Prior to the 1962 election, the main political
opponent of the Church, the Maltese Labour Party, promised the
electorate to reduce the overwhelming power of the Church by a
reasonable liberalization. The Church came to the fore boldly, brazenly
and determined to win, cost what it may. The civil authorities were
already under her thumb while her opponent was hamstrung in all possible
directions.
Catholic leaders, priests and others had complete
freedom to speak, to preach and to hold assemblies; her opponents had to
run the gauntlet of the Catholic police who, when they could not
brazenly veto meetings, resorted to tricks bordering on the dishonest
and the illegal.
In addition, the election commissioner and his
assistants were all hand-picked by the Catholic Church via the colonial
administration.That was not all. Catholic organizations and the priests
often openly disturbed their opponents meetings. Indeed, it was an open
secret that priests organized veritable religious-political
expeditionary Catholic gangs with the specific purpose of breaking up
assemblies. The Catholic crusaders were not all adults. Thousands of
school children were taught genuine democracy in a practical way by
being supplied by their parents with hooters and whistles, which they
used en masse whenever they came across Labour speakers, often
preventing the speeches from being delivered.

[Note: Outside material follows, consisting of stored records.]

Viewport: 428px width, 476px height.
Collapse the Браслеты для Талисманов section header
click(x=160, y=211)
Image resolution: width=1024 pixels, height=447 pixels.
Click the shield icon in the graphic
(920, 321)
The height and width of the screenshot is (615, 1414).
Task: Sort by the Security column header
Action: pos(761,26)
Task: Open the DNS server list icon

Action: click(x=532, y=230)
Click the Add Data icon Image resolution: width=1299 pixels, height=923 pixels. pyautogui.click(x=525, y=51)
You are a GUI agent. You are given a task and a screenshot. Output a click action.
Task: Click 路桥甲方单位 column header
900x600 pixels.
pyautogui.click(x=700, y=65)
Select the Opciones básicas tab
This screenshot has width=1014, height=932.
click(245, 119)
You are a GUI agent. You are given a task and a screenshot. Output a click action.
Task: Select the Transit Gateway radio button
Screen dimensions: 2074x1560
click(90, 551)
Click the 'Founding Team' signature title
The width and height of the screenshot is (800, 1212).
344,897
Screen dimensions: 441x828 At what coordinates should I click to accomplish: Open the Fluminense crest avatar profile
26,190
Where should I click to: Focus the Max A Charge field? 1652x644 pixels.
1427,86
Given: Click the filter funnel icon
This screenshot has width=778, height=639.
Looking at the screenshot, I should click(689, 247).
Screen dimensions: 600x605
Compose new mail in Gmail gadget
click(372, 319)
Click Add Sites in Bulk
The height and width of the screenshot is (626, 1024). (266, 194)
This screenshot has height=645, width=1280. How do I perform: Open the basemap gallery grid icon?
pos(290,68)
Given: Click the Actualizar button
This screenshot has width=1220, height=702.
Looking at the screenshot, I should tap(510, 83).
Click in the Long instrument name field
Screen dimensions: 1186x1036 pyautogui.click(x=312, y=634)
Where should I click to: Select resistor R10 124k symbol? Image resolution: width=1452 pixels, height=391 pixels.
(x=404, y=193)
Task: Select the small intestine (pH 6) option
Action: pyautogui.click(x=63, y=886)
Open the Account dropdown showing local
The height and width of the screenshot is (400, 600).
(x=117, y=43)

A friend of the author, Mr. Tom Driberg, a prominent
member of the House of Commons, who happened to be visiting the island
at the time, was persistently hooted by hundreds of school children, who
pursued him wherever he went, having taken him for a potential speaker,
which he was not.
The Catholic clergy surpassed themselves in their
vigorous activities to defend the spiritual interests of Holy Mother
Church (and, we must not forget, one solid third of the island which she
owned) by using their brains as well as their muscles to silence the
devilish enemies.
And so the very bells of their belfries were made to
work whenever the whistles of their children (who, presumably, were put
to bed exhausted) had no more wind in them. The clergy's method was
certainly a sonorous one. And most effective. For it not only silenced
the Labour speakers, but deafened them and their listeners and those who
did not want to listen at all, the Catholic themselves.
So it came to pass that when the former Maltese
Premier, now enemy number one of God and of Saint Peter, began to
address an open air meeting, the bells of a nearby Church began to toll.
At first both Catholics and Socialists assumed there
was a funeral somewhere. Then, since the bells started to ring joyously,
they supposed they had made a mistake and that it must be a wedding.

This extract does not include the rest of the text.